**Requirement**
Give the count of lines in the records below that contain "computer", and say nothing more.

Stored data entries
______________________________
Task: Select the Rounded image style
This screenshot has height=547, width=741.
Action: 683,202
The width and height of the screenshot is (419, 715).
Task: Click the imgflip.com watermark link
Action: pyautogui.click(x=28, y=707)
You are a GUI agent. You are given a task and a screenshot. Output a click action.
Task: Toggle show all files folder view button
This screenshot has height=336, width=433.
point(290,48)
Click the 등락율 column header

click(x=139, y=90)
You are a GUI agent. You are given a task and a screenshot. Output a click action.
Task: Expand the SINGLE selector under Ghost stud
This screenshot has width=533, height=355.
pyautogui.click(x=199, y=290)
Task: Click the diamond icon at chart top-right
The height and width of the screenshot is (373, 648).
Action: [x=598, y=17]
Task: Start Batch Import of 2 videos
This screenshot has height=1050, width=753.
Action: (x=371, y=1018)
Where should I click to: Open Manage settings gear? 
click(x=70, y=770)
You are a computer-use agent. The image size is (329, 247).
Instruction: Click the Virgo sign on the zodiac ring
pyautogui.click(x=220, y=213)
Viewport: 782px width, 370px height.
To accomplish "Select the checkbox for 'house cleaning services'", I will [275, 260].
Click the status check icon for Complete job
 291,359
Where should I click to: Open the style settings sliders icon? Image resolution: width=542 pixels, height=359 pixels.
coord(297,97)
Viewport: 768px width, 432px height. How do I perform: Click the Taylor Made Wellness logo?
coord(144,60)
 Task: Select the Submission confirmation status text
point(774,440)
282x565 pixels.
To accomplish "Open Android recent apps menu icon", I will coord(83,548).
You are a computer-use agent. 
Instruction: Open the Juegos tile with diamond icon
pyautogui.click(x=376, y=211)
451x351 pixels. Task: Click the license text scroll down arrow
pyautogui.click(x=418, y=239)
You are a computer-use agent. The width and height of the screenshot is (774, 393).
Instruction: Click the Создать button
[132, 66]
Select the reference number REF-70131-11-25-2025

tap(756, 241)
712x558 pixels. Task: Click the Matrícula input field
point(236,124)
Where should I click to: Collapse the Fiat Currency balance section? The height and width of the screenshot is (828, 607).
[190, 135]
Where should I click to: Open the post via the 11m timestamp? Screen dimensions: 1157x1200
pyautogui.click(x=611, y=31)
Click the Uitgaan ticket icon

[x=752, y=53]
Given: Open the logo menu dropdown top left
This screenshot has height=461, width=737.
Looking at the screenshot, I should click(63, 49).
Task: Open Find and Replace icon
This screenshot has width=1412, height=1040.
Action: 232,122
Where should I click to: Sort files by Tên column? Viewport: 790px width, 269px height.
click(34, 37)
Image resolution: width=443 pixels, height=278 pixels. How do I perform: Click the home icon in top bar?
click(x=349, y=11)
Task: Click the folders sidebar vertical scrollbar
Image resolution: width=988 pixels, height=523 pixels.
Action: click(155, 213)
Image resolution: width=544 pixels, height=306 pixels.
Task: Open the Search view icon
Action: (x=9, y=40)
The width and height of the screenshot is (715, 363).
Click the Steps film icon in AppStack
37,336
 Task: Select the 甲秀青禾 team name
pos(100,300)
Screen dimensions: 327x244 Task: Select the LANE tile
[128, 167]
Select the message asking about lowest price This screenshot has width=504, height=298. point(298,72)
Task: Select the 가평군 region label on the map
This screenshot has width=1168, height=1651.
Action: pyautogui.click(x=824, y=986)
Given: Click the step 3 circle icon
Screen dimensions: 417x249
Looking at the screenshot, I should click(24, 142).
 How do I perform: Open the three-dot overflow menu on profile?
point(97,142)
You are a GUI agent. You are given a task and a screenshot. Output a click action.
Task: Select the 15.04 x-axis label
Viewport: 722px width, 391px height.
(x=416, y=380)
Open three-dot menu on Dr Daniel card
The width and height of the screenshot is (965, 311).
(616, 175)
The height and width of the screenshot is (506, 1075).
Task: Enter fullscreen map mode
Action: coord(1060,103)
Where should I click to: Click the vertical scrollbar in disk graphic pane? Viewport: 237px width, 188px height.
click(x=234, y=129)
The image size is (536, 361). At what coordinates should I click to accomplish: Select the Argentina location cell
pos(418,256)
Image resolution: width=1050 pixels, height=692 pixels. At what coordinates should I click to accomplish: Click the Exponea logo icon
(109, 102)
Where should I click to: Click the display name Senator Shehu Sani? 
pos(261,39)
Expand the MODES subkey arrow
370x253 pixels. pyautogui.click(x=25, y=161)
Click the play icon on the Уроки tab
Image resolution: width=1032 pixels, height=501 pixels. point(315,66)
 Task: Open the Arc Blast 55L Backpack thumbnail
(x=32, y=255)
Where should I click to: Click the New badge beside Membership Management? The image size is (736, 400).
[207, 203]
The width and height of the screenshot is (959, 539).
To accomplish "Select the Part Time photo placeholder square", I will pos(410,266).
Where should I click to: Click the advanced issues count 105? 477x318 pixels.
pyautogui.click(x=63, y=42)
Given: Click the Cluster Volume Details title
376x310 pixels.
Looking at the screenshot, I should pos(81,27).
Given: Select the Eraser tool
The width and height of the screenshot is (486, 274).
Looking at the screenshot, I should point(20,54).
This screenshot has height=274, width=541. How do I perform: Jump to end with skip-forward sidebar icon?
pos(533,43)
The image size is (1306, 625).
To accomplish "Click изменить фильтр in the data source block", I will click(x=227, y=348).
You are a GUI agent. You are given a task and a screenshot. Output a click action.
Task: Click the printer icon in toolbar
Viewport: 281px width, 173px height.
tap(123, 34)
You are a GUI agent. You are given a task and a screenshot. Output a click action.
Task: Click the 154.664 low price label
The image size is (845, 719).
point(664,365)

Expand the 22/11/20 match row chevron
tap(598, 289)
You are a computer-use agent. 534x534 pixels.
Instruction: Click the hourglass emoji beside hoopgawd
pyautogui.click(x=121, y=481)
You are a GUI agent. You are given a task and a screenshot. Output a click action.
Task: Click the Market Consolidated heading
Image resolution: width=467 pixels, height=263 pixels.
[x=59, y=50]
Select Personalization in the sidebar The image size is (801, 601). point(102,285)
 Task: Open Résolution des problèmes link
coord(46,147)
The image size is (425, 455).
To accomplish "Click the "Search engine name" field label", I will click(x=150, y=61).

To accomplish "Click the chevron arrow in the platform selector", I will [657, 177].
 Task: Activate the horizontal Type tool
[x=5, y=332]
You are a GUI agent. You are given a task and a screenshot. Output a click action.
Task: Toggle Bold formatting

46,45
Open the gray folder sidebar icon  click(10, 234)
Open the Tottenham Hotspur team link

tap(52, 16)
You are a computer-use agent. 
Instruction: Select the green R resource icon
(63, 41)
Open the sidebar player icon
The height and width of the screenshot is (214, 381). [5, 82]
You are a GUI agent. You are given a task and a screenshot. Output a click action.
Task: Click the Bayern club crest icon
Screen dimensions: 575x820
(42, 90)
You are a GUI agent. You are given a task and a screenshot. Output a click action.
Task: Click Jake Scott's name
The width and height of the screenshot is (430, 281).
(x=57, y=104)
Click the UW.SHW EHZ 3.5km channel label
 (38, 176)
______________________________
**Result of this task**
5